On était bien là bas. On avait passé la journée à visiter un centre monastique au coeur de l’Irlande, là où peu de gens vont. Ce n’était pas prévu, on avait stoppé notre itinéraire pour se poser un peu, c’est long un road trip. On avait trouvé une chouette cabane perdue dans la foret, chez des gens adorables. On était bien. A la fin de cette journée, on s’était dit qu’on irait voir et se balader autour du lac qu’il y avait un peu plus bas de notre cabane. On aurait été si bien.
Je ne conduisais pas, j’étais pas à l’aise en tant que passagère là bas, je préférais conduire mais on s’était partagé les jours de conduite et c’était à lui. J’en profitais pour admirer les paysages et ce vert à perte de vue. Sauf cette fois ci. Pendant que je regardais à travers la vitre en calculant qu’on pourrait même regarder le coucher de soleil au bord du lac, je ressentais les premiers signes.
Ceux qui commencent tout autour de la région pelvienne. Ceux qui embrassent toute la zone de vos fesses, qui les entourent, les enlacent pour mieux les comprimer, les serrer. C’est une drôle de sensation, je n’arrive jamais à la décrire, un serrement, une compression. Tout autour de mes hanches, fesses, pelvis. Elle fait tout le tour. Quasi à chaque fois que je suis assise. Je ne comprendrais que plus tard que le fibrome appuie sur cette zone lorsque je m’assoie. Je n’arrêtais pas de bouger, de soulever mes fesses, me rassoir. Rien n’y faisait, ça ne partait pas.
C’est pas une douleur franche, mais elle n’est pas agréable. Elle est lancinante, insidieuse, vicieuse. Elle commençait à durer longtemps cette fois ci et j’avais hâte qu’on se gare.
Et on s’est garé. Il a commencé à avancer devant moi pour une envie pressante je crois. Et moi je me suis levée. J’ai commencé à marcher.
Et j’ai vécu surement le pire moment de cette histoire avec mon fibrome. Un ballon de baudruche venait d’éclater dans ma culotte.
Une sensation d’explosion. Une poche d’eau qui se vide.
Et le liquide qui coule. Chaud. Visqueux. Qui coule le long des cuisses. Qui ne s’arrête pas de couler.
J’avais un pantalon de randonnée assez fluide. J’étais tombée dans la boue la veille au bord de falaises (merci le vent irlandais). J’ai su. J’ai senti. J’ai passé la main sur mes fesses et j’ai regardé cette main. Rouge. Ensanglantée. Il s’est retourné pour savoir si j’arrivais et m’a vu. Grimaçant. Commençant à gémir et me tordre de pleurs. Il m’a demandé ce qui se passait et je lui ai montré. Ma main. Ma main rouge de sang. Il ne comprenait pas et a compris en même temps. Et je me suis effondrée. Que m’arrivait-il ?

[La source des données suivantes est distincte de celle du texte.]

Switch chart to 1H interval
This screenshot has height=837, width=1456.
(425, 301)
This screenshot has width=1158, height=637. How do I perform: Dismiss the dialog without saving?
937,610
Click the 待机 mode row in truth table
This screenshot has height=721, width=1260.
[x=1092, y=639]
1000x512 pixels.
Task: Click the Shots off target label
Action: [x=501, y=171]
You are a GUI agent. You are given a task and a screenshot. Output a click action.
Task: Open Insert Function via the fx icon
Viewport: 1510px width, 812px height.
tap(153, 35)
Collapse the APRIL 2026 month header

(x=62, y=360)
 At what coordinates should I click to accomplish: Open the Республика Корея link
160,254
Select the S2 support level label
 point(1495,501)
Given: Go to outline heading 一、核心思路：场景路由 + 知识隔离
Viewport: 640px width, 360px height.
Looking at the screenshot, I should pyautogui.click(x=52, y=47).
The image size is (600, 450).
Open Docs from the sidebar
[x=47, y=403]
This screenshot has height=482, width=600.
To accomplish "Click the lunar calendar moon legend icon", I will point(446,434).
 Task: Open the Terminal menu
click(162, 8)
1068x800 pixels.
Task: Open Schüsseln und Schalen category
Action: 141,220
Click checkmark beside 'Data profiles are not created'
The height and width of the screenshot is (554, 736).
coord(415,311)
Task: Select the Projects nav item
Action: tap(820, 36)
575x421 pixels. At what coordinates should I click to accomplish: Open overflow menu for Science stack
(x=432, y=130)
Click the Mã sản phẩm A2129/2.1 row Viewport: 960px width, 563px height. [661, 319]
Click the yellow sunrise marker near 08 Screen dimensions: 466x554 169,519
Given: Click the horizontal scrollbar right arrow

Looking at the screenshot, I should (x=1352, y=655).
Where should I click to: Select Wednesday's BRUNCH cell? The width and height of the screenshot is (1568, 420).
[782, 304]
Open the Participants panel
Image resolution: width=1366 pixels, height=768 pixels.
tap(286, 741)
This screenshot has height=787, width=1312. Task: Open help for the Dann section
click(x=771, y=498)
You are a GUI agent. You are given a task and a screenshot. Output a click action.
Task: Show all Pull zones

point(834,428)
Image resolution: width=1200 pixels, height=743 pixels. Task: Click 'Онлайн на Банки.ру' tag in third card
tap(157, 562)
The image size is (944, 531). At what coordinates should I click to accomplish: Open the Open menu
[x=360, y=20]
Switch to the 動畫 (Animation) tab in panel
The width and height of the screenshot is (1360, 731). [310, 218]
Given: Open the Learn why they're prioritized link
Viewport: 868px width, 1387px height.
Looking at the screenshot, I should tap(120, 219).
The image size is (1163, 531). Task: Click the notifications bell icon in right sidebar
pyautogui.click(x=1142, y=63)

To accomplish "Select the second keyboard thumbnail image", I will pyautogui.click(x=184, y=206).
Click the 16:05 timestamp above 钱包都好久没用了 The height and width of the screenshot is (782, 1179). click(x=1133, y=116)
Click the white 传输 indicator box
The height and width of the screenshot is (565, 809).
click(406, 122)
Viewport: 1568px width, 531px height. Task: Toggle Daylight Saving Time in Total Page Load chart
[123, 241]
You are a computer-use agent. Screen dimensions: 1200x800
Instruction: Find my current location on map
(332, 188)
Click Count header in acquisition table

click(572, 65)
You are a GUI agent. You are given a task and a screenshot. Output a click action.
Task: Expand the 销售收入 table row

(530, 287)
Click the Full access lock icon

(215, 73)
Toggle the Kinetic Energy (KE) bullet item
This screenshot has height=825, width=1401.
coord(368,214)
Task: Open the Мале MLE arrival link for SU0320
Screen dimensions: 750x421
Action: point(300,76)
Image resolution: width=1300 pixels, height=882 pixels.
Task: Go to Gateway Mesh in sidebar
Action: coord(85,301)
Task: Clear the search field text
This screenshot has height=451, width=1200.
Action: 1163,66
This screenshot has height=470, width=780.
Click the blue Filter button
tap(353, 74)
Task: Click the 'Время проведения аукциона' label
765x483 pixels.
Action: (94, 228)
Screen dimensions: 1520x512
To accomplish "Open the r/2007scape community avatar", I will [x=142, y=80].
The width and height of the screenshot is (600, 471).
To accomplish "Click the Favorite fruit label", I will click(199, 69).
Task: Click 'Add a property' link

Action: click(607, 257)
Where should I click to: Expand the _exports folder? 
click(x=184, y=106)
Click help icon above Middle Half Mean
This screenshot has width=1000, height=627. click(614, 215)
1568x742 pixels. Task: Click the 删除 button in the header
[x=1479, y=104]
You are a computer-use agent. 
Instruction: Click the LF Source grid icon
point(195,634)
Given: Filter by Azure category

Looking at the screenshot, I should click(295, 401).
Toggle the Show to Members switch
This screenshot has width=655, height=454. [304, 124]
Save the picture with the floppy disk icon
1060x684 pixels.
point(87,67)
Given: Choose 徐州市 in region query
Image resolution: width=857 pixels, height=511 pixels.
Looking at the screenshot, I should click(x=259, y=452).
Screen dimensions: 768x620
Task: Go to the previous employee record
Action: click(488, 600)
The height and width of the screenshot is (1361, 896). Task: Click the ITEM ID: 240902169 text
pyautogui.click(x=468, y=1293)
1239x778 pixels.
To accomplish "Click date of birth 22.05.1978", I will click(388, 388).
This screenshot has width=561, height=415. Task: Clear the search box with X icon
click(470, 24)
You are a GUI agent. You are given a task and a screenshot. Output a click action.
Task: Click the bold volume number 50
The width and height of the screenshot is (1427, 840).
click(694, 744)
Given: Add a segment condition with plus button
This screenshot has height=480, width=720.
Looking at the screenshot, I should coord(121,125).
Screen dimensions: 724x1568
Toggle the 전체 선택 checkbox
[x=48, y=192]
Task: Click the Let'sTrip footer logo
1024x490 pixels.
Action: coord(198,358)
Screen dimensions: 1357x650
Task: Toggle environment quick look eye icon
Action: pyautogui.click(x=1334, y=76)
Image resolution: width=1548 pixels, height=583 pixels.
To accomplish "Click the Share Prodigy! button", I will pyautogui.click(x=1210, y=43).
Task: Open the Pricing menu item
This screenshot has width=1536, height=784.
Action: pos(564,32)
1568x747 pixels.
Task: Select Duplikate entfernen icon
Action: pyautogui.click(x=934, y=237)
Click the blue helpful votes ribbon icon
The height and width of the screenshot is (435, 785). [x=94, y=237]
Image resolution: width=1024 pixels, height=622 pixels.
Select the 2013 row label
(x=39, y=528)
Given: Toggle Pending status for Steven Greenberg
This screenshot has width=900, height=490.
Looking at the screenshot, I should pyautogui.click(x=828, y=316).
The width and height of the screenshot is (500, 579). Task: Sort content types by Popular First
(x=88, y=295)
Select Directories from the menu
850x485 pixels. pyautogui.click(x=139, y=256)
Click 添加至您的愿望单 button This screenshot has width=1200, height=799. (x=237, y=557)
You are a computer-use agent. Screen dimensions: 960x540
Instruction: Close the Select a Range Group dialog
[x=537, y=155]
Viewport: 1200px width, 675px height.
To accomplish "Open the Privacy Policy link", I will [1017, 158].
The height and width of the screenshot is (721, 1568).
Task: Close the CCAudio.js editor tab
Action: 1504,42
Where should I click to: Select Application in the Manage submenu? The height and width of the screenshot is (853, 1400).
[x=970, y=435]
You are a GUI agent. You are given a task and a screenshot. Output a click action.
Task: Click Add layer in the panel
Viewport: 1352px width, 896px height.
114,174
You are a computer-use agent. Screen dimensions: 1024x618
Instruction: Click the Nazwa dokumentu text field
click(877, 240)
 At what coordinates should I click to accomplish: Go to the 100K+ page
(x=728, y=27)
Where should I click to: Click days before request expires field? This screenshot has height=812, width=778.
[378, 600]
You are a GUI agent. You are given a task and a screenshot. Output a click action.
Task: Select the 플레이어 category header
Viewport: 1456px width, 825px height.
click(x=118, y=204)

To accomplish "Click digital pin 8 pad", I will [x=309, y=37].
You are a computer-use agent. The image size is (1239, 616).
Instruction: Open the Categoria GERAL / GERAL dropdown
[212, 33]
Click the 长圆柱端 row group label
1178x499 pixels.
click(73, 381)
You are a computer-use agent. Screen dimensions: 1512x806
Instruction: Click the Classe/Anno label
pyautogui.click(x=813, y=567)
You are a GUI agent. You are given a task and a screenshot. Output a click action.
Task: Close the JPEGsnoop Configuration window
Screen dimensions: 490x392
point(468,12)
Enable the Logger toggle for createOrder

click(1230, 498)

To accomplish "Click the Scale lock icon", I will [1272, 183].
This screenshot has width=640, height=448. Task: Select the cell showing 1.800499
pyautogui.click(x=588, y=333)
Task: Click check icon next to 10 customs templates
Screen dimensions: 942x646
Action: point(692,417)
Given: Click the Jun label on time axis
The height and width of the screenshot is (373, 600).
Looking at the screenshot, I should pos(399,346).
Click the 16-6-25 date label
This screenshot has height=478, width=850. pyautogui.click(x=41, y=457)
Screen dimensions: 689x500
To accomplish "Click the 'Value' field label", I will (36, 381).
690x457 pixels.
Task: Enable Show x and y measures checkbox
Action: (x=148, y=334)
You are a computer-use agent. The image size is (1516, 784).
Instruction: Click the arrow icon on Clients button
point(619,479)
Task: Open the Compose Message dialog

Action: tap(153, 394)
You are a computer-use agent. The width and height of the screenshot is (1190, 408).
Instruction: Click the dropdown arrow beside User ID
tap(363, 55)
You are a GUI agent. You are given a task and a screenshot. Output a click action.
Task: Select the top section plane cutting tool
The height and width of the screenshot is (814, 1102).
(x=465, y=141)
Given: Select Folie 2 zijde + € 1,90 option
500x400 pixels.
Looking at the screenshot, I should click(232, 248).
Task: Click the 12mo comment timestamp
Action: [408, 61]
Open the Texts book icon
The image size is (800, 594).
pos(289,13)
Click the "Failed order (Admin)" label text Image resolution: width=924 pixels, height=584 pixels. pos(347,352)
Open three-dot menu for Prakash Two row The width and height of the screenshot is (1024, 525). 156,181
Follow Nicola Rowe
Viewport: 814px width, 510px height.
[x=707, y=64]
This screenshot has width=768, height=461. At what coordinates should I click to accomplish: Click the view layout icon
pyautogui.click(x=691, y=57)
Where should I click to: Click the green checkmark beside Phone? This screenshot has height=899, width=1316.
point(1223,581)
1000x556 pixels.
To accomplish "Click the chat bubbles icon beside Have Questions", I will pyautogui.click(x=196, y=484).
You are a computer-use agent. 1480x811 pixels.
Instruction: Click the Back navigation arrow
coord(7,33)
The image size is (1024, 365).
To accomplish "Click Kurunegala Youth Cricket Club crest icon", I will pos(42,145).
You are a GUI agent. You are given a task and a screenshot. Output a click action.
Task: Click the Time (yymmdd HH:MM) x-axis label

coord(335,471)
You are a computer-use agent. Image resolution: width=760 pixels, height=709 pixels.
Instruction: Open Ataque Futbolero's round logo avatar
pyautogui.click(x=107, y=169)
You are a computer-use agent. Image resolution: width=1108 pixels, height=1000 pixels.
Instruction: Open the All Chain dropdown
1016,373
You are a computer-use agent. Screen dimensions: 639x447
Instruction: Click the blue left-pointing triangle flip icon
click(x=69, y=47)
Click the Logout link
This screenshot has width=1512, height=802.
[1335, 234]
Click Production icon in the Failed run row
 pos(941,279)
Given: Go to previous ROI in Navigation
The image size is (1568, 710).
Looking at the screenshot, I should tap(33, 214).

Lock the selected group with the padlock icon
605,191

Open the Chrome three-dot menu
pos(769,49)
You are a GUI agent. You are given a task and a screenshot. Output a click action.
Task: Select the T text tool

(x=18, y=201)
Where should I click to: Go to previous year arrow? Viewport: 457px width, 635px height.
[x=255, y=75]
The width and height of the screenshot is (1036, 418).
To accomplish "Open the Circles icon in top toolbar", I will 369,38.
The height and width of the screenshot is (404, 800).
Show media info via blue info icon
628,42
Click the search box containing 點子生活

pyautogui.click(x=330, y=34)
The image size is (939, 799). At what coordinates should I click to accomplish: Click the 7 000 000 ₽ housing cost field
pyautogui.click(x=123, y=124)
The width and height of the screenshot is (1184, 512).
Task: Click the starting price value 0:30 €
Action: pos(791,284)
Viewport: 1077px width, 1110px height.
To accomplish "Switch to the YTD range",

On a installé un sac plastique sur le siège de la voiture. Je m’y suis installée tant bien que mal. Je commençais à trembler, je ne m’arrêtais pas de pleurer. J’étais tétanisée, comme en état de choc. Il a roulé vite pour rentrer. Cela m’a paru interminable.
On est rentré. Je suis vite allé enlever ce pantalon. Me mettre sous une douche et frotter. Laver. Rincer. Ce corps qui n’était pas le mien à ce moment là. Je ne le reconnaissais pas. Pourquoi il m’avait fait ça ? Ici, maintenant ? J’avais peur qu’il vienne gâcher mes vacances mais pas comme ça. Je ne m’arrêtais pas de pleurer.
Je suis sortie pour laver mon pantalon. Il voulait m’aider. Je ne voulais pas. C’était le mien. Mon sang. A moi de le faire.
Il avait allumé un feu de bois, sorti deux bières. Je ne pouvais ni parler, ni boire. Mais je me suis installée sous une couverture. Au coin du feu. Je pleurais encore. Je l’ai regardé et je l’ai encore plus aimé.